How to Filter Data

How to Filter data
let say I have rows 1 million row data,
each has 8 digits unique ID.
I want to filter 1000 rows based on the unique ID.(random)
Row Filter or Rule-based Row filter allows only filter data based on 1 condition, but here I have 1000 of condition

Row Filter or Rule-based Row filter allows only filter data based on 1 condition, but here I have 1000 of condition

You can add as many rules as you want to the Rule-Based Row Filter.

You can filter 1000 row random with the Row Sampling node.
gr. hans

1 Like

I have a list of sample, So its not an exact ramdom samples.

I don’t how a “list of sample” looks like (in KNIME), but maybe the Reference Row Filter is a way to explore.
gr. Hans

@elsamuel I will try this.

how can I filter data.
Eg.
My certain Unique ID ends with “RF”.
I want to filter out those IDs Which ends With “RF”

I will try this :+1:t2:

This is a sample of data. note ID does not have the same length, And I want to filter data based on the last 2 letters.

Ledger
YMPR752RF
YMPM844RF
YUPA1940RF
YMPR1303RF
YR1S492RF
YMPM213RF
YAPS502RF
YWBP200RF
YMPM397RF
YMPS859RF
YRJS460RF
YRJV376RF
YMPB356RF
YGJM594RF
YMPM404RF
YKAV368RF
YMPA438RF
YDLP234RF
YGJG145RF
YMHN1054RF
YMPN548RF
YDLK157RF
YAPP248RF
YUPR900RF
YR1S585RF
YMPV267RF
YMPH150RF
YHAM261RF

Hi @ganeshpawar,

you can use the row filter node and set Matching criteria “use pattern matching” to “*RF” (without quotation marks!).
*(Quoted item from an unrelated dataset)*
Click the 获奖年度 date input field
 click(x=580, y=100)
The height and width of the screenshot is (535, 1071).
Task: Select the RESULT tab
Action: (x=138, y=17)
Furthermore you have to enable “contains wild cards”

BR

2 Likes

Thanks, @morpheus It worked for “RF” but what if I have a 100 ID that does not have any common parameter for filtering.
how can I filter data in that scenario?
I have used Reference Row Filter but can you suggest another way.

Hi @ganeshpawar , when applying rules, we try to recognize as much common patterns as possible, and that does not always cover all cases. You need to then recognize other common patterns and create other sets of rules or exceptions.

If you will need multiple rules, you can use the Rule-based Row Filter instead. It’s basically a mix of the Rule Engine and the Row Filter nodes, where you can add multiple rules like you can in the Rule Engine, and it will filter (filter in (include) or out (exclude)) rows like the Row Filter, but based on the rules that are set.

For example, I have this input:

They’re basically the same 6 records where I changed the RF to AA, to and to BB.

The rules that I am applying are as follows:

So, I’m basically define what I want to exclude, in this case I want to exclude anything that ends with “RF” or with “BB”.

Results:
image

You can also use regular expression with the operation MATCHES in the Rule-based Row Filter that can cover multiple cases in one operation.

If you are struggling to translate the rules that you want into the node, you can just tell us the rules that you want to implement and we can help translate them into Knime.

Here’s the demo workflow:
Filter data via Ruled-based Row Filter.knwf (6.8 KB)

2 Likes

You could also try out Rule Engine Dictionary, but this gets sometimes quite confusing for me especially with wildcards and a lot of escape backslashes so Rule Based Row filter might be easier.
br

3 Likes

I am wondering why can’t you use the “Partitioning” node to draw 1000 rows randomly

1 Like

This topic was automatically closed 7 days after the last reply. New replies are no longer allowed.